Required Comma-delimited type descriptions for the sequence files (e.g. “fastq,fastq”).

--checksum <checksum>

Comma-delimited md5 checksums for the sequence files (e.g. “51e00fbf45a12acd4cd4e65zgac54321,214f0fbf45a12acd4cd4e65zgac12345”).

--run_xml <run_xml>

Path to the XML run file that will be created.

Default

run.xml

-v, --verbose

Print various messages.

run-set

Submit multiple runs using a tab-delimited table. The elements of the table must have the same format as the parameters used for a single run submission (see the “run” command above).

ena-utils submit run-set [OPTIONS]

Options

--table <table>

Path to a tab-delimited text file containing a list of runs to submit and their parameters. The file must contain one row per run and the first row must contain columns headers for alias, sequencing center, files names and files types. Optionally, an additional column for md5 checksums can be provided (usefull when the files are not on your system and the checksum cannot be calculated by ena-utils). Using a parameters files allows to submit multiple runs at one time.

-e, --experiment <experiment>

Name of the table column containing references to associated experiments.

Default

experiment

-a, --alias <alias>

Name of the table column containing runs aliases.

Default

alias

-c, --center <center>

Name of the table column containing the name of the sequencing center.

Default

center

--filename <filename>

Name of the table column containing comma-delimited paths to the associated sequence files.

Default

filename

--filetype <filetype>

Name of the table column containing comma-delimited type description for the associated sequence files.

Default

filetype

--checksum <checksum>

Name of the table column containing comma-delimited md5 checksums for the sequence files.

--run_xml <run_xml>

Path to the XML run file that will be created.

Default

run.xml

-v, --verbose

Print various messages.

sample

Submit a single sample.

ena-utils submit sample [OPTIONS]

Options

-a, --alias <alias>

Required Sample alias (e.g. “sample_01”).

--title <title>

Required Sample title (e.g. “My great sample 01.”).

--taxon_id <taxon_id>

Required Sample taxon ID attribute (e.g. “10090”).

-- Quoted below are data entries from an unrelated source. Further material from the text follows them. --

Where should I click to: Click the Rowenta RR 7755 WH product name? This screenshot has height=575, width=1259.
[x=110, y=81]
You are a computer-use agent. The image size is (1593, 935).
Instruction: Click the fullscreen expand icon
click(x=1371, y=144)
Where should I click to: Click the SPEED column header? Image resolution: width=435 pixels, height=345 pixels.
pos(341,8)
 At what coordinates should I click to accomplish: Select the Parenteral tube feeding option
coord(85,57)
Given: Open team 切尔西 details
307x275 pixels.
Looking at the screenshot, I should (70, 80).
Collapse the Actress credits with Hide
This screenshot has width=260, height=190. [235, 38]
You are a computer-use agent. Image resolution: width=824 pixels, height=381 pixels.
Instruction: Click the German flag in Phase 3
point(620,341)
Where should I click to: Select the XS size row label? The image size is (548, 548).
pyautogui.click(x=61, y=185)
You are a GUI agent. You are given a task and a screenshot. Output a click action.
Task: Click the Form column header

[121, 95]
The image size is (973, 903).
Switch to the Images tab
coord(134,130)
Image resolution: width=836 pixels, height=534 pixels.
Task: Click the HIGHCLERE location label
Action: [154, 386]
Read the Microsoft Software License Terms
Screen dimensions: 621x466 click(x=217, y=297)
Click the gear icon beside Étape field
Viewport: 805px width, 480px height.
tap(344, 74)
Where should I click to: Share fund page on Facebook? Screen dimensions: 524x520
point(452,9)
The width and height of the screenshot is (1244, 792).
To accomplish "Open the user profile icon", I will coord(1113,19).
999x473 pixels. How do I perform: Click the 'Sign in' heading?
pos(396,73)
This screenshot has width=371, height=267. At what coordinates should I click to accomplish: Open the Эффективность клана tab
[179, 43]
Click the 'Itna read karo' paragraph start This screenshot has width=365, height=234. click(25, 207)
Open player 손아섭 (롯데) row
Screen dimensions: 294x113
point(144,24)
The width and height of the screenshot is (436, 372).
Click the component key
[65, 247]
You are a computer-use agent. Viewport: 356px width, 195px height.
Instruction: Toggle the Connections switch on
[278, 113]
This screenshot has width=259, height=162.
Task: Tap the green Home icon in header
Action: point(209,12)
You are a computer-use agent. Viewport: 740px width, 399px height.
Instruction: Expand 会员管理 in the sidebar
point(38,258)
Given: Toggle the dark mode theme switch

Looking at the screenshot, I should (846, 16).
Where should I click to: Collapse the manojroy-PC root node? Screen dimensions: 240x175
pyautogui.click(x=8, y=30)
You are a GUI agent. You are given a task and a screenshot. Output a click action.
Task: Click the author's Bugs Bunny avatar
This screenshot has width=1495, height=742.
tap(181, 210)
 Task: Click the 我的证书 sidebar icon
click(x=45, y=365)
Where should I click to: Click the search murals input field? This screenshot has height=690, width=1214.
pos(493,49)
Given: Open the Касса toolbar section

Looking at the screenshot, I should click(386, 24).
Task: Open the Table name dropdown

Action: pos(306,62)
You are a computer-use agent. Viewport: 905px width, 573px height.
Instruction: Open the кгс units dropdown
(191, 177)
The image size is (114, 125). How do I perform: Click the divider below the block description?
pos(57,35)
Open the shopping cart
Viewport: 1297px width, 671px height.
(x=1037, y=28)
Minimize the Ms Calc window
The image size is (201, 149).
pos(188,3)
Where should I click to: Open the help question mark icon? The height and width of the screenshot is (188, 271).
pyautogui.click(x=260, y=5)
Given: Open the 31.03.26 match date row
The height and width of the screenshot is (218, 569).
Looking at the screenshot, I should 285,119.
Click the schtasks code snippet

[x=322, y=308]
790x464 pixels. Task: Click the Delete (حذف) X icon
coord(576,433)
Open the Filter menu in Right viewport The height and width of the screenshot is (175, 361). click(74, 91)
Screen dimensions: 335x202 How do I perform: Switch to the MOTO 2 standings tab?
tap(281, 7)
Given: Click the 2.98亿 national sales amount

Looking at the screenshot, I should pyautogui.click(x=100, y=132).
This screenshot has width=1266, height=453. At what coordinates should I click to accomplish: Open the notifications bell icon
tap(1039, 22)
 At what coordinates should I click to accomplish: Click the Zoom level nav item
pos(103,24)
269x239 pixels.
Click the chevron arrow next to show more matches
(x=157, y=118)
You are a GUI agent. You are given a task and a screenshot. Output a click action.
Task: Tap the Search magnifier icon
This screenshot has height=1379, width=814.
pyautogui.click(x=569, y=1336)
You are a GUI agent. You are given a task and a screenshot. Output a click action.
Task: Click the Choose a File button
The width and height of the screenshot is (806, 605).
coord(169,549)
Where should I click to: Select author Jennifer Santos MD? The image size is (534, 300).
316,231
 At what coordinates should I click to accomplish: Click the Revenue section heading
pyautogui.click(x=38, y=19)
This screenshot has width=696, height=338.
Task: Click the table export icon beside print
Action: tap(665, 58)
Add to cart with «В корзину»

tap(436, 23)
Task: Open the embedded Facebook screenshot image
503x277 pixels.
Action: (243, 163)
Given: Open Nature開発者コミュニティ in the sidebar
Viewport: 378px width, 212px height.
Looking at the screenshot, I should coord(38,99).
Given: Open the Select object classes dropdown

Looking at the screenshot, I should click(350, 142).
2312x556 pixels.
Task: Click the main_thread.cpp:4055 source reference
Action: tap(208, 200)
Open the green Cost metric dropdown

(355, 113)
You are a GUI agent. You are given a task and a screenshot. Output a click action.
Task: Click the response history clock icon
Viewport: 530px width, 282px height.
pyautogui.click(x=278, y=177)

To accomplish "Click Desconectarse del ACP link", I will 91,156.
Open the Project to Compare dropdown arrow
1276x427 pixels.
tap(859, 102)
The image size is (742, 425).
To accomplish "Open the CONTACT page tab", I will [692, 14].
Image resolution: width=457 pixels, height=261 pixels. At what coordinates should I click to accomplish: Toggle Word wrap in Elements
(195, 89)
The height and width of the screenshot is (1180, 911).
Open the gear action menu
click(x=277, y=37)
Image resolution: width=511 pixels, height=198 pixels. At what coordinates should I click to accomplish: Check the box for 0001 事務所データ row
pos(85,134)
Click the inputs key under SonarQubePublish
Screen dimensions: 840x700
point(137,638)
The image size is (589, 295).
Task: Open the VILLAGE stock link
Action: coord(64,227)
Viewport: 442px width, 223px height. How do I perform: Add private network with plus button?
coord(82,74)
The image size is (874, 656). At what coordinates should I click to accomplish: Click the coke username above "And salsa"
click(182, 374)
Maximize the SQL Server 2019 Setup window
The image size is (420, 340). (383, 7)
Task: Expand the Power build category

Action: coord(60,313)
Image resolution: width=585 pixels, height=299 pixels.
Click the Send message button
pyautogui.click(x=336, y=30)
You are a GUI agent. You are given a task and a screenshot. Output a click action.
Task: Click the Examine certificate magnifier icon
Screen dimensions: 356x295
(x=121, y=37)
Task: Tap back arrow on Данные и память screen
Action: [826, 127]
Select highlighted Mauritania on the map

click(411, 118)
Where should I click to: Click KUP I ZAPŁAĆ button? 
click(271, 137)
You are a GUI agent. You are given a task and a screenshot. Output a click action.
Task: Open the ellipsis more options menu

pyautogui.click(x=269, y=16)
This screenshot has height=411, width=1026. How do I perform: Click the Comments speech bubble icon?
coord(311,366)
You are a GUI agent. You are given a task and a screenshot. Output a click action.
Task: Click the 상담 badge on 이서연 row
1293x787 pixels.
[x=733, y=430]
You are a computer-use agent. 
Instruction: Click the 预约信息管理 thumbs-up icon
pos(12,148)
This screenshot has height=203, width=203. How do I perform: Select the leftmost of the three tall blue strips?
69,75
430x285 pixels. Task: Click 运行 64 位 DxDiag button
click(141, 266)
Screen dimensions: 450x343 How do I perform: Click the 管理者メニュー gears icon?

--scientific_name <scientific_name>

Required Sample scientific name attribute (e.g. “Mus musculus”).

--common_name <common_name>

Required Sample common name attribute (e.g. “house mouse”).

--attributes <attributes>

JSON-formatted string of sample attributes key:value pairs (e.g. {“age”:”2 weeks”,”strain”:”C57BL/6”}).

--sample_xml <sample_xml>

Path to the XML sample file that will be created.

Default

sample.xml

-v, --verbose

Print various messages.

sample-set

Submit multiple samples using a tab-delimited table. The elements of the table must have the same format as the parameters used for a single sample submission (see the “sample” command above).

ena-utils submit sample-set [OPTIONS]

Options

--table <table>

Required Path to a tab-delimited text file containing a list of samples to submit and their parameters. The file must contain one row per sample and the first row must contain columns headers for at least alias, title, taxon ID, scientific name and common name. Additional columns are submitted as additional sample attributes. Taxon ID, scientific name and common name must comply with ENA standard organism taxonomic description (e.g. for Mus musculus, taxon ID is “10090”, scientific name is “Mus musculus” and common name is “house mouse”)

-a, --alias <alias>

Name of the table column containing sample alias.

Default

alias

--title <title>

Name of the table column containing sample title.

Default

title

--taxon_id <taxon_id>

Name of the table column containing sample taxon ID attribute.

Default

taxon_id

--scientific_name <scientific_name>

Name of the table column containing sample scientific name attribute.

Default

scientific_name

--common_name <common_name>

Name of the table column containing sample common name attribute.

Default

common_name

--sample_xml <sample_xml>

Path to the XML sample file that will be created.

Default

sample.xml

-v, --verbose

Print various messages.

study

Submit a single study.

ena-utils submit study [OPTIONS]

Options

-a, --alias <alias>

Required Study alias (e.g. “my_new_great_study”).

-t, --title <title>

Required Study title (e.g. “A great study.”).

-d, --description <description>

Required Study description (e.g. “A longer study description.”).

--center <center>

Name of the main research institution hosting the study.

--study_xml <study_xml>

Path to the XML project file that will be created.

Default

project.xml

-v, --verbose

Print various messages.

study-set

Submit multiple studies using a tab-delimited table. The elements of the table must have the same format as the parameters used for a single study submission (see the “study” command above).

ena-utils submit study-set [OPTIONS]

Options

--table <table>

Path to a tab-delimited text file containing a list of studies to submit and their parameters. The file must contain one row per study and the first row must contain columns headers for alias, title and description.

-a, --alias <alias>

Name of the table column containing studies aliases.

Default

alias

-t, --title <title>

Name of the table column containing studies titles.

Default

title

-d, --description <description>

Name of the table column containing studies descriptions.

Default

description

--study_xml <study_xml>

Path to the XML project file that will be created.

Default

study.xml

-v, --verbose

Print various messages.

upload

Upload nucleotide sequences files.

ena-utils upload [OPTIONS]

Options

-u, --user <user>

Required Webin user ID (e.g. “Webin-12345”).

-p, --password <password>

Required Webin user password.

-f, --file_path <file_path>

Required Path to the sequence files - wildcards are supported - (e.g. “data/exp01_*.fastq.gz”).

-h, --host_address <host_address>

FTP server address.

Default

webin2.ebi.ac.uk

-v, --verbose

Print various messages.

write-template



Write template files.

ena-utils write-template [OPTIONS] COMMAND [ARGS]...

experiment-table

Write a template table for experiment submission.

ena-utils write-template experiment-table [OPTIONS]

Options

-t, --table <table>

Path to the table file that will be created.

Default

experiment.txt

-v, --verbose

Print various messages.

run-table

Write a template table for run submission.

ena-utils write-template run-table [OPTIONS]

Options

-t, --table <table>

Path to the table file that will be created.

Default

run.txt

-v, --verbose

Print various messages.

sample-table

Write a template table for sample submission.

ena-utils write-template sample-table [OPTIONS]

Options

-t, --table <table>

Path to the table file that will be created.

Default

sample.txt

-v, --verbose

Print various messages.

study-table

Write a template table for study submission.

ena-utils write-template study-table [OPTIONS]

Options

-t, --table <table>

Path to the table file that will be created.

Default

project.txt

-v, --verbose

Print various messages.